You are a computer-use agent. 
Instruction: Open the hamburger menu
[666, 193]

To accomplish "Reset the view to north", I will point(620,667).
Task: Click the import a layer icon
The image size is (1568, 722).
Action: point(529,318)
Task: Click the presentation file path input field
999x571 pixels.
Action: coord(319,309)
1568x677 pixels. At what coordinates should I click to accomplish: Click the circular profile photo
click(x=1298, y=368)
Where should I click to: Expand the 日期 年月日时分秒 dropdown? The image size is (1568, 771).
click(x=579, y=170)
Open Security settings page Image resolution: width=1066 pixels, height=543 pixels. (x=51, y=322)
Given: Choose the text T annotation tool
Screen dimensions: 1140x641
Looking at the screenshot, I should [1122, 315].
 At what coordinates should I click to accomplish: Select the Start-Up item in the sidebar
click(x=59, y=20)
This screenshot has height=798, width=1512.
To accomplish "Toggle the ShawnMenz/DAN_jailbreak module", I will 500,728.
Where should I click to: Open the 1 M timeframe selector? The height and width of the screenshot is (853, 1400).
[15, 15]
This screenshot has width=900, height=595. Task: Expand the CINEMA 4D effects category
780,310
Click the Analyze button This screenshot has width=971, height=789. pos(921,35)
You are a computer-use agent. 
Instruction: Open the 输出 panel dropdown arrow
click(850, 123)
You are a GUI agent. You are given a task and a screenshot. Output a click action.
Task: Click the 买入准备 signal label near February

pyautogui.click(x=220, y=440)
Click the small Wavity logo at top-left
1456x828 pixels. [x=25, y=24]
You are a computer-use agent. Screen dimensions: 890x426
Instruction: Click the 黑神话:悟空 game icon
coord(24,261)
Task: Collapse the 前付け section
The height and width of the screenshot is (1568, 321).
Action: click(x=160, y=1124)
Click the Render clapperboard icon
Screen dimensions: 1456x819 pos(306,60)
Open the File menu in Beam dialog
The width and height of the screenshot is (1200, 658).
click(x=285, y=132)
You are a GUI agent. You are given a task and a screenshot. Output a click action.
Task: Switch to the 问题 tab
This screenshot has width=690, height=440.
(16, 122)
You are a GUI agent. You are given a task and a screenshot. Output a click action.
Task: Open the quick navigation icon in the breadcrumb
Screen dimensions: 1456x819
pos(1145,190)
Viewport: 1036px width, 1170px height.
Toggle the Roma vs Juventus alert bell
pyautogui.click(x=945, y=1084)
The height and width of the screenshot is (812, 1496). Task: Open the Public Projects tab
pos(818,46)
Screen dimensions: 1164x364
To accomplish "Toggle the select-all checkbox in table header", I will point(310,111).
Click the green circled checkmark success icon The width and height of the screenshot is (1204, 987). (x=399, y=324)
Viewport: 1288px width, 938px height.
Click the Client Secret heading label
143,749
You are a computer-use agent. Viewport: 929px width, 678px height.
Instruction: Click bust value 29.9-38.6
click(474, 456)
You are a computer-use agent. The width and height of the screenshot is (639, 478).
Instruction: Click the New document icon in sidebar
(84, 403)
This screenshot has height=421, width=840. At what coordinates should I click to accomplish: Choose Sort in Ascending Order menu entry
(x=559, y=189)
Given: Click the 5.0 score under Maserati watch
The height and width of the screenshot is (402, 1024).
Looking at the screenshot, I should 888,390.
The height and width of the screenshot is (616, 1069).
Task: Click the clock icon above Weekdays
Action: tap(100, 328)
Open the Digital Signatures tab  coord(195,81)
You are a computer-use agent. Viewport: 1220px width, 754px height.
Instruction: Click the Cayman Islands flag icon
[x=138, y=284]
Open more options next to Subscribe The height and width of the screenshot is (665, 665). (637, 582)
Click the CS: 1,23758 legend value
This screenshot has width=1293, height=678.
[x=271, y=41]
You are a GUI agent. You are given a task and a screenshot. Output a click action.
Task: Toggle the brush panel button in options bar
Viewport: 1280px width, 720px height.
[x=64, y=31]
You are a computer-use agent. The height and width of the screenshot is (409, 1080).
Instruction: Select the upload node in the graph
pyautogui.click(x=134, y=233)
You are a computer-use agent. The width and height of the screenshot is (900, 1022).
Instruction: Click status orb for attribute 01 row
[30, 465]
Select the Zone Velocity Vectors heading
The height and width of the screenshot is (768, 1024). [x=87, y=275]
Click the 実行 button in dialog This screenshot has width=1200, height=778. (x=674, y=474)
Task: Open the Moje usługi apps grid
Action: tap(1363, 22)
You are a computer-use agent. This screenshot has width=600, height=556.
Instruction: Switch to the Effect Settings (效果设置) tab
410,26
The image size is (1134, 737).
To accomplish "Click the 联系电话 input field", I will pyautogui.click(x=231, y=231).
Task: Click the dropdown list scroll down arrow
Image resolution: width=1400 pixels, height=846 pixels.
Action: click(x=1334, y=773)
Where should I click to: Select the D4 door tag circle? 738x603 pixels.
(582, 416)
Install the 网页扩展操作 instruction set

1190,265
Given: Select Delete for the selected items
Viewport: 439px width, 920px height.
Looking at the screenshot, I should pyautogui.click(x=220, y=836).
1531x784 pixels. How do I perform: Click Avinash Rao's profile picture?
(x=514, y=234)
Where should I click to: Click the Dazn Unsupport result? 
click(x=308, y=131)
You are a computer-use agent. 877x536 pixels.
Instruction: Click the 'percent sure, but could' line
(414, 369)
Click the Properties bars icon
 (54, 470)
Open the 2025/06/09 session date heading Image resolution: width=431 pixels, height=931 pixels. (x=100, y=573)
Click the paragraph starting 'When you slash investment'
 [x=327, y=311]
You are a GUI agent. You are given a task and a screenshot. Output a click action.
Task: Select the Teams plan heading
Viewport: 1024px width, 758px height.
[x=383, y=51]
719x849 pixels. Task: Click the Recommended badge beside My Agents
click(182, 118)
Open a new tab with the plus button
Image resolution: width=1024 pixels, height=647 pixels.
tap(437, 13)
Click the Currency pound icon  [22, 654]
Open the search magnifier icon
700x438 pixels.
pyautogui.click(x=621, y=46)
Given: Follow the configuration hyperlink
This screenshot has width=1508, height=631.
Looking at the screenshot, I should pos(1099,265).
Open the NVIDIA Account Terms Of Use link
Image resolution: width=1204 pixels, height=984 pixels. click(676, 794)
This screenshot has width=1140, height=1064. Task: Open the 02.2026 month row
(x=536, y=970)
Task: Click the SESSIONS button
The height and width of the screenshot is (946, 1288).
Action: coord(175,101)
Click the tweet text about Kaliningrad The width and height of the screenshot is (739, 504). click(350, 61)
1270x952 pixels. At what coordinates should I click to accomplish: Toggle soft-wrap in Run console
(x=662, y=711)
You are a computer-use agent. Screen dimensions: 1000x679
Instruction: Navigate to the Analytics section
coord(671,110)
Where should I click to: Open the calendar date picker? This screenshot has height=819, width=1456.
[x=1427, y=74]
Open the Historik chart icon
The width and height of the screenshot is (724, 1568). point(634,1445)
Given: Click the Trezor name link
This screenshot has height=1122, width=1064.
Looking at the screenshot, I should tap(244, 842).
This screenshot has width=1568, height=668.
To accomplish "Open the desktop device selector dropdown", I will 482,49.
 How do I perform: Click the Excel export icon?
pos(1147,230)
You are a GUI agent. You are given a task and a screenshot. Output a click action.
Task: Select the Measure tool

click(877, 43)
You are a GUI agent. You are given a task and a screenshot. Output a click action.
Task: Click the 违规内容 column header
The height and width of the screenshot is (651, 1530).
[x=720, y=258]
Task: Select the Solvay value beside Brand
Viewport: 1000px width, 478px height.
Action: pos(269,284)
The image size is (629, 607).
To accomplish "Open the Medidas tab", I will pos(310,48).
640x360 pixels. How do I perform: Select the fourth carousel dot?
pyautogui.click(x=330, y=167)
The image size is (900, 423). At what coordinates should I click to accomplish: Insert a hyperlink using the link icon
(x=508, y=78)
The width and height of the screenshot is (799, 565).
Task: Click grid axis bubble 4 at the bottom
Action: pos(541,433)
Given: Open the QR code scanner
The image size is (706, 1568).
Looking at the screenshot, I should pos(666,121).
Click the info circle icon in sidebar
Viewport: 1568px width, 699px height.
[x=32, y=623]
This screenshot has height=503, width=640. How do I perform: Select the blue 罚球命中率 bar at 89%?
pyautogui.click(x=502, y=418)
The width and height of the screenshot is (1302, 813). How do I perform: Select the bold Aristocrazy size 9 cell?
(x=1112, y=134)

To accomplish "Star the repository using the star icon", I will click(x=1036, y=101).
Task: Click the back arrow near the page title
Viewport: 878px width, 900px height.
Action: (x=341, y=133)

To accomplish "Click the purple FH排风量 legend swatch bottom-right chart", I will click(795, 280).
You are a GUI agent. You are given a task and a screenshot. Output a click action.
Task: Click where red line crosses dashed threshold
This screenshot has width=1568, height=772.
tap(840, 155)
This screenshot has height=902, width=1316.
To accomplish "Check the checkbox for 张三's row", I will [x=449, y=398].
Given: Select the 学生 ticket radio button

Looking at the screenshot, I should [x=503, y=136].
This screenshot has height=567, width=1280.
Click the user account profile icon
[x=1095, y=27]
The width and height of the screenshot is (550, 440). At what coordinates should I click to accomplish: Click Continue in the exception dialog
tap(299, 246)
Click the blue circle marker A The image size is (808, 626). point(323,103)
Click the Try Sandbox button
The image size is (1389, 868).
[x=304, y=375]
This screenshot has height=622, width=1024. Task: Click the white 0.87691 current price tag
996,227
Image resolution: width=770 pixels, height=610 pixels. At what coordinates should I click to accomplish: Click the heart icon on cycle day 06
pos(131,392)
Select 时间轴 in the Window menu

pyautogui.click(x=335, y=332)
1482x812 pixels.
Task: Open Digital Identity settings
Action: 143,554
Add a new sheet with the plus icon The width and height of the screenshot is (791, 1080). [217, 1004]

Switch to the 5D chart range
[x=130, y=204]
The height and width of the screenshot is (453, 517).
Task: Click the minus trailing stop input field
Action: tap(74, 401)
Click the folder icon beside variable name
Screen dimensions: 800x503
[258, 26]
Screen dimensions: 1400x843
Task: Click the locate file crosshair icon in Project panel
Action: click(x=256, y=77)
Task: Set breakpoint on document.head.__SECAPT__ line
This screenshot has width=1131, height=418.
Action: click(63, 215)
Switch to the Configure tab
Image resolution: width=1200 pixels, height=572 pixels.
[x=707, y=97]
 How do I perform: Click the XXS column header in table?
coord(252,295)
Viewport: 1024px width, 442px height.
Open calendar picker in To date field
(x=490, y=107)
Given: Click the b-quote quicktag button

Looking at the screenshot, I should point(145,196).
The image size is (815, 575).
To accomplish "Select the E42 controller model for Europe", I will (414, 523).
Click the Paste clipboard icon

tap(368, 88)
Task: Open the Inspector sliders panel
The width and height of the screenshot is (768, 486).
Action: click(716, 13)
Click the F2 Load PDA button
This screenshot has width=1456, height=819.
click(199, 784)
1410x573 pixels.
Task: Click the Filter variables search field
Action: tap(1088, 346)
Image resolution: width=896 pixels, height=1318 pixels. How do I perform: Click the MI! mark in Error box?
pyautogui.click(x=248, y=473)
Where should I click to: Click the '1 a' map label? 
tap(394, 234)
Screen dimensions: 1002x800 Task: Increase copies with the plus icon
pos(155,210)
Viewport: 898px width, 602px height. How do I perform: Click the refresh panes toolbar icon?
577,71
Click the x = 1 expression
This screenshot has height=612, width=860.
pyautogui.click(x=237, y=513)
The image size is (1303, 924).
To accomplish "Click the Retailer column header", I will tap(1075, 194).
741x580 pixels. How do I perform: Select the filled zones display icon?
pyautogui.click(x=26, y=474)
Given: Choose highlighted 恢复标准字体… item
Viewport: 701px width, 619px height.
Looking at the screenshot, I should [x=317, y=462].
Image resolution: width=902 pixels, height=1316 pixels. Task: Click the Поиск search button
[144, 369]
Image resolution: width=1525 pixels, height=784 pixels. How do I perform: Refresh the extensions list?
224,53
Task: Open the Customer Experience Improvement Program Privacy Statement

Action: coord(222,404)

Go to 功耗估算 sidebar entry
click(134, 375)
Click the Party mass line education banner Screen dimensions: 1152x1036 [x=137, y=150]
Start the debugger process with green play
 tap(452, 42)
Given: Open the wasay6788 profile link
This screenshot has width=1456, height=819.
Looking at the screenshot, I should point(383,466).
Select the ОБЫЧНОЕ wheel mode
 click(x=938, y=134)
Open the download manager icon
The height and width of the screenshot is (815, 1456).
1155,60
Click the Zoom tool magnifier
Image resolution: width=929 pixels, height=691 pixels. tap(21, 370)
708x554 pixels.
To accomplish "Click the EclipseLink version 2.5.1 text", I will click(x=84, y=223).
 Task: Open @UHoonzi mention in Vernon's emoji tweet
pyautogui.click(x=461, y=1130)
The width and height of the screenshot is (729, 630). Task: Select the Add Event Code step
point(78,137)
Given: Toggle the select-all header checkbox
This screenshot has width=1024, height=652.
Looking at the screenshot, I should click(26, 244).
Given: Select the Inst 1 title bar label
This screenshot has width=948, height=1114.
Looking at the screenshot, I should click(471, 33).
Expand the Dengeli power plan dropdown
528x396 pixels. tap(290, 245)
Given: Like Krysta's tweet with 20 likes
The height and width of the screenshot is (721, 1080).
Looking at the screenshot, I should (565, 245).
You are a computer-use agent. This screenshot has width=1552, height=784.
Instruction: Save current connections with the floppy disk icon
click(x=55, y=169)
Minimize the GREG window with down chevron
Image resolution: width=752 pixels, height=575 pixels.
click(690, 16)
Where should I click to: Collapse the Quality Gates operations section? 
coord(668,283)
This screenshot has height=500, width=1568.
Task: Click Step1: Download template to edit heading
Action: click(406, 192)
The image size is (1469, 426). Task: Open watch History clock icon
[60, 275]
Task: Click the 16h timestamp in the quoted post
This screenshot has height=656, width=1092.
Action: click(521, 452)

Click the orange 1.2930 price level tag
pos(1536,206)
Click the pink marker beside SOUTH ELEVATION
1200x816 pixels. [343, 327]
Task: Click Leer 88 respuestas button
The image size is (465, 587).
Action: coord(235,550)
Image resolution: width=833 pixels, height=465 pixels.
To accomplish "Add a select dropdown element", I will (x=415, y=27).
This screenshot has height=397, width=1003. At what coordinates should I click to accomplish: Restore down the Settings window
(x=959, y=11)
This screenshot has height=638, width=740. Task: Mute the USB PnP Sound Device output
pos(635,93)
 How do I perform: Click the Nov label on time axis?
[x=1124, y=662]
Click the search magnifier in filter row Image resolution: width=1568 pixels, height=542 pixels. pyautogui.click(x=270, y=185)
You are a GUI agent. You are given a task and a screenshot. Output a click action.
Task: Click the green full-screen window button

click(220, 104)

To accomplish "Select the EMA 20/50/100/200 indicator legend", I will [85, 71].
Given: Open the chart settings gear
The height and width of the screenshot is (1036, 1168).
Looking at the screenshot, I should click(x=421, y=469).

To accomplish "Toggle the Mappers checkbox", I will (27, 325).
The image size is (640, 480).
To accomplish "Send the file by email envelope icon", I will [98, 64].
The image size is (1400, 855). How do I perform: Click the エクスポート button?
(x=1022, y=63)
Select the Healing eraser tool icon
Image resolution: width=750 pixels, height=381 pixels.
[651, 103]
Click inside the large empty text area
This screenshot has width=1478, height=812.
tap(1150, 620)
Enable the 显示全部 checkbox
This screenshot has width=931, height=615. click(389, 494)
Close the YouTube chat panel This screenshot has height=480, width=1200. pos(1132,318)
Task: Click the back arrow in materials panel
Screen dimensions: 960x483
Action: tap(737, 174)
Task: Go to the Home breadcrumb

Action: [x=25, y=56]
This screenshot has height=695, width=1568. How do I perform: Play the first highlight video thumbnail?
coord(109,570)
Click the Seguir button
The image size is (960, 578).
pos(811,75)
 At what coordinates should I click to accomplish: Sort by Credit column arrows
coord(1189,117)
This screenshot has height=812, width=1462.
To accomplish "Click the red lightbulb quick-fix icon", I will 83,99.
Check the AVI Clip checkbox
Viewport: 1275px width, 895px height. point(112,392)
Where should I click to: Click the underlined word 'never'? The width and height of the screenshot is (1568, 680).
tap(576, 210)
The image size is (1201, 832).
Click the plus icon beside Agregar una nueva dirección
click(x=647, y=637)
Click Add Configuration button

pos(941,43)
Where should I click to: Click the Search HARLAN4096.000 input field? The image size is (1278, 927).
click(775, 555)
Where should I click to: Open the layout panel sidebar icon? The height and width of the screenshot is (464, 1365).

━━━━━━━━

EXERCISE GOAL
Give the material from its first line through the line containing "Open Security settings" as a Markdown table with the columns Row and Line, leaving out blank lines. Number each remaining line under Row and put its text under Line.

WRITTEN ANSWER
| Row | Line |
|---|---|
| 1 | You are a computer-use agent.  |
| 2 | Instruction: Open the hamburger menu |
| 3 | [666, 193] |
| 4 | To accomplish "Reset the view to north", I will point(620,667). |
| 5 | Task: Click the import a layer icon |
| 6 | The image size is (1568, 722). |
| 7 | Action: point(529,318) |
| 8 | Task: Click the presentation file path input field |
| 9 | 999x571 pixels. |
| 10 | Action: coord(319,309) |
| 11 | 1568x677 pixels. At what coordinates should I click to accomplish: Click the circular profile photo |
| 12 | click(x=1298, y=368) |
| 13 | Where should I click to: Expand the 日期 年月日时分秒 dropdown? The image size is (1568, 771). |
| 14 | click(x=579, y=170) |
| 15 | Open Security settings page Image resolution: width=1066 pixels, height=543 pixels. (x=51, y=322) |